Управление факультета находилось в соседнем здании. Через три минуты я стоял перед кабинетом начальника факультета полковника Солохина Василия Николаевича. Коренастый, широкий в плечах, занимавшийся ранее тяжёлой атлетикой, дядя Вася, как мы уважительно его называли, встретил меня тяжелым взглядом исподлобья:
— Товарищ курсант, — официальным и повышенным тоном обратился он ко мне, — если бы не ваш отец, которого я безмерно уважаю как
— Никак нет, не агитировал!
— А у меня другие сведения!
— Я написал заявление, но никого не призывал. Остальные написали заявления следуя моему примеру, но по собственной инициативе.
— Причина?!
— Товарищ полковник, по своим политическим взглядам я коммунист всю сознательную жизнь. Иначе быть не может, потому что мой отец — убеждённый коммунист и пример для меня во всём. Когда вступал в комсомол, я вступал в передовой отряд коммунистической молодежи. Для меня было честью принадлежать организации, в которой состояли такие герои, как писатель Александр Островский, Зоя Космодемьянская, молодогвардейцы Кошевой, Тюленин, Шевцова, Громова и другие, отдавшие свои жизни за Родину. Но за время идущей Перестройки организация выродилась. Нынешние руководители ВЛКСМ ударились в кооператорство, спекуляцию, конкурсы красоты, политическую демагогию под видом свободы слова. Низовые организации вместо воспитания молодежи отбывают номер, проводя формальные мероприятия и не более. Поэтому, как коммунист в душе, я решил, что с таким комсомолом мне не по пути!
Солохин с минуту внимательно и задумчиво смотрел на меня. Он прервал затянувшуюся паузу спокойным и даже, как мне показалось, потеплевшим голосом:
— Знаешь, Василий, я с тобой согласен. Ты прав. И я рад, что не пришлось разочароваться в сыне Валентина Александровича. Как коммунист, я поддерживаю твои мотивы этого поступка. А как старший товарищ хочу сказать, что это глупость. Ведь ты же хочешь продолжить учёбу и закончить училище?
— Так точно, хочу!
— Вот! Я тебя понимаю и поддерживаю. Но как быть с Рыжим? Ведь ты знаешь его «любовь» к твоему отцу, он, в отличие от меня, твои мотивы не поймет. И, более того, в пику отцу отыграется на тебе. Об этом ты подумал?
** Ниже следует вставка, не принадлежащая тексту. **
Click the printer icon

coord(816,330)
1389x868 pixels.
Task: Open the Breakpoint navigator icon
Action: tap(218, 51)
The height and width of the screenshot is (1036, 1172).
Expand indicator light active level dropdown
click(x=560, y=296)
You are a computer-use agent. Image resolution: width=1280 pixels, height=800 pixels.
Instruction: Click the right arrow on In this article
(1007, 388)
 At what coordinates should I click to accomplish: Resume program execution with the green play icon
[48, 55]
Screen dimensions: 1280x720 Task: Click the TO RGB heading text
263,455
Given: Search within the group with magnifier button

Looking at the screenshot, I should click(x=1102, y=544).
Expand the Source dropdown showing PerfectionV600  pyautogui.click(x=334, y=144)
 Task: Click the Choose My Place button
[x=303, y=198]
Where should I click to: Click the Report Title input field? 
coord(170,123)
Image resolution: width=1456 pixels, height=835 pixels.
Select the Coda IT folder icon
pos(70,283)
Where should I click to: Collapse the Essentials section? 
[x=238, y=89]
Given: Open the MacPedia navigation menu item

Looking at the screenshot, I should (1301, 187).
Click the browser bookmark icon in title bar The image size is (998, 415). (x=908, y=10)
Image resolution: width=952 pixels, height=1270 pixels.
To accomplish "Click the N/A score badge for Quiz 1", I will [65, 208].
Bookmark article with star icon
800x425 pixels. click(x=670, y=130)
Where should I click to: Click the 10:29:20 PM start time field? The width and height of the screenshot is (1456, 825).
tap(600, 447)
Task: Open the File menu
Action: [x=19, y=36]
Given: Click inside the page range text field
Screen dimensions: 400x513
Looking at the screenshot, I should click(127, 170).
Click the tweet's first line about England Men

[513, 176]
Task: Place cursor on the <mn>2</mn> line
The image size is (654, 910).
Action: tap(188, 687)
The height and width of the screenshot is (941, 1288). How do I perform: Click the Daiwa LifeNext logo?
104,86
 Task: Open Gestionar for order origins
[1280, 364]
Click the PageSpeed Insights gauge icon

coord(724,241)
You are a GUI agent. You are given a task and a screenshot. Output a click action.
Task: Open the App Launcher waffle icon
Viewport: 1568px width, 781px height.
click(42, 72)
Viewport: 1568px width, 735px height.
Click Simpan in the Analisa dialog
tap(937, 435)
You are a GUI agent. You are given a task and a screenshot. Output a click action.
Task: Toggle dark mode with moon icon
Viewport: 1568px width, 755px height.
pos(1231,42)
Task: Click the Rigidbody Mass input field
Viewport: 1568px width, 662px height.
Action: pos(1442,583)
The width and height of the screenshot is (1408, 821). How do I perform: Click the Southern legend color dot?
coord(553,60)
«Рыжим» называли начальника училища генерал-майора Шаповалова. Поначалу, когда он прибыл на эту должность, будучи до того комдивом, его за низкий рост и суету в парке боевых машин прозвали Марадонной, но это прозвище не прижилось и он стал «Рыжим», потому что… был рыжим.
— Не подумал, — я виновато склонил голову.
— Ага, не подумал… Смотри сюда. Состоишь ты в комсомоле или нет — формальность, и неважно, главное, что у тебя за душой. Если заявлению дать ход, то Рыжий без разговоров выкинет тебя из училища. Поэтому, уже не как начальник, а как коммунист и старший товарищ, я тебе рекомендую и прошу заявление забрать и уничтожить. Заберешь?
— Заберу.
— Отлично. Давай договоримся. Ты заявление не писал и ничего об этом не знаешь. Откуда пошел слух о выходе из комсомола не ведаешь. Нет бумажки, не было и события. Если Рыжий будет рвать и метать, то пусть сам разбирается со своими стукачами. Договорились?
— Так точно! Товарищ полковник, — решил я разрядить обстановку и сообщил: — мне, было дело, даже за антирелигиозную пропаганду угрожали в пионеры не принять…
— Это как?
— С одноклассниками беседовали, зашел разговор о высших силах. Вот одна одноклассница подняла очи в гору и говорит: «А вдруг Он есть?» А я и отвечаю: «Ага, точно, спустится с неба и тебя выебет!» Она после этого побежала и слово в слово пересказала учительнице. Вот за это и в пионеры принимать и не хотели!